Aeroponics is method of growing where the roots are suspended in air and sprayed by oxygen rich atomized water infused with nutrients. The water pump must be kept running to keep the roots from drying out however its advisable to allow it some cool down time so the motor does not burn out. Half-hour on/half-hour off will work.
Low Pressure Aeroponics is where a nutrient enriched water-solution is sprayed onto a plants roots. Some argue that true aeroponics is only those that use a high-powered spraying system, but it is a better classification to call them low-pressure aeroponics, since no medium besides air and water is being used. EZ-Clone sprayer heads are the best for this type of system, and can be found online, or in most hydro stores.
High-Pressure Aeroponics is where a nutrient-rich water solution is misted or fogged onto the roots of a plant. This is called high-pressure aeroponics because a much-more powerful pump is needed than most people use in their Aeroponics systems. The pumps strength as well as the sprayers head must reduce the water droplet size down to 50 microns or less for your aeroponic system to be "true" or High-Pressure Aeroponics.
An Aero-Bubbler is a combination of Aeroponics and a Deep Water Culture, you'll have the standard misting heads being pumped in, but the root container is a reservoir that contains a bubble stone or bar as well, letting the plants drink water and air if there is a pump failure.
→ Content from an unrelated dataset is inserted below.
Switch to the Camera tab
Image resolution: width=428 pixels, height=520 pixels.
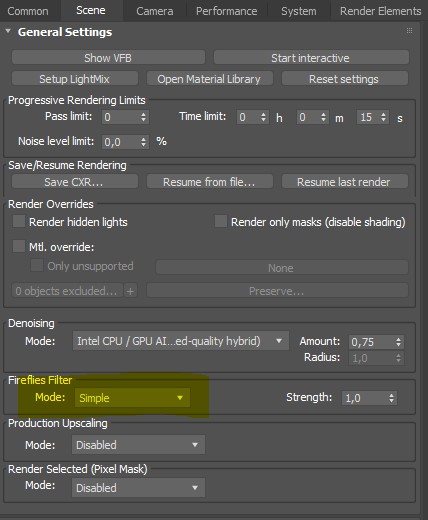pyautogui.click(x=155, y=11)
Aeroponics/NFT is a combination of Aeroponics and the Nutrient Film Technique, which typically consists of spraying, misting, or fogging a nutrient rich water-solution into the chamber where the roots are, as well as having a constant drain, back into an external reservoir. No medium is used, and the plant is typically only supported by a neoprene cuff, and a net pot, leaving the roots suspended freely in the air. The advantages of avoiding root-rot caused by DWC comes from keeping the roots only soaked, never totally flooded. The advantages of Aeroponics is that the water and nutrients are broken down into a much smaller droplet size, that the plant can more easily gulp down. Also, it eliminates any need for aerating the water, as every time a droplet of water splashes a wall, runs down the side, or bubbles back into the reservoir, it is getting more and more oxygenated. Keeping your pumps/misters/foggers on a 15on/15off schedule can save a lot of power and pump life in the long run.